Second, concern with cooperation (but not perception of others’ cooperation) was positively related to people’s own health-protective behaviors. That is, own self-control success in contributing to outbreak mitigation relates to a greater need for others to do their part as well. Further, beliefs surrounding others’ cooperation (both perceiving others as uncooperative and higher concern with cooperation) were related to greater support for government regulation. Based on this concern with others’ behavior, individuals may leverage government regulation as a behavioral enactment constraint to increase cooperation with others and, as a result, improve the odds of successful outbreak mitigation. Given that both of these variables reflect individuals’ beliefs surrounding others’ behavior (but not necessarily others’ actual behavior), our data suggest that accurately informing the public and avoiding possible misperceptions of others’ engagement in health-protective behaviors may play a part in shaping citizens’ support for government regulations. This points toward an interesting social component in collective goal pursuit, highlighting that those who are successful in self-control expect the same from others and are also more supportive of external, government-imposed regulations of relevant individual behavior.

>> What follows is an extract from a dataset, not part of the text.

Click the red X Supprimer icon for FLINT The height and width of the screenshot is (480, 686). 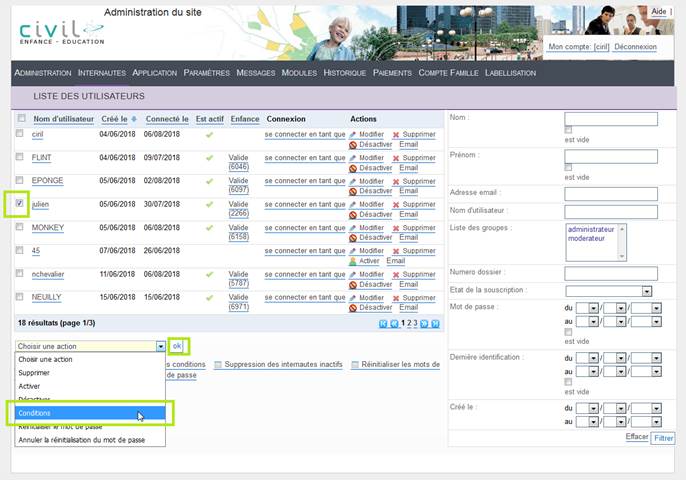[x=396, y=158]

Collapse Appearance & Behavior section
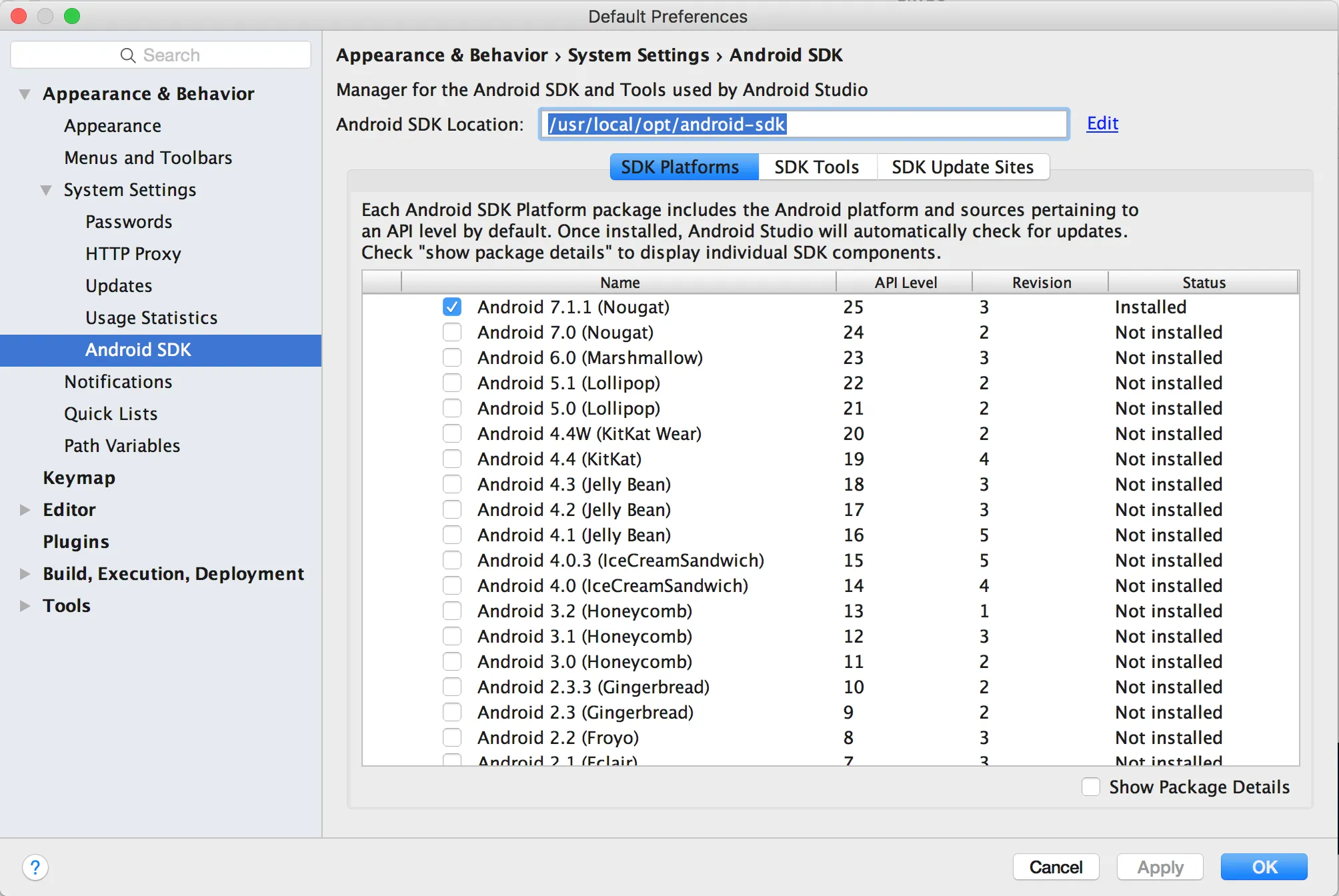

Beyond these findings, we would like to emphasize that the effects of self-control and cooperation emerged above and beyond the effects of variables such as personal cost of engaging in health-protective behaviors, perceived risk and anxiety, and political orientation. If future work replicates these findings, one might cautiously conclude that, in a time of crisis, people – including decision-makers – are indeed able to “rise above themselves” and lay aside political differences and personal costs for collective goal attainment.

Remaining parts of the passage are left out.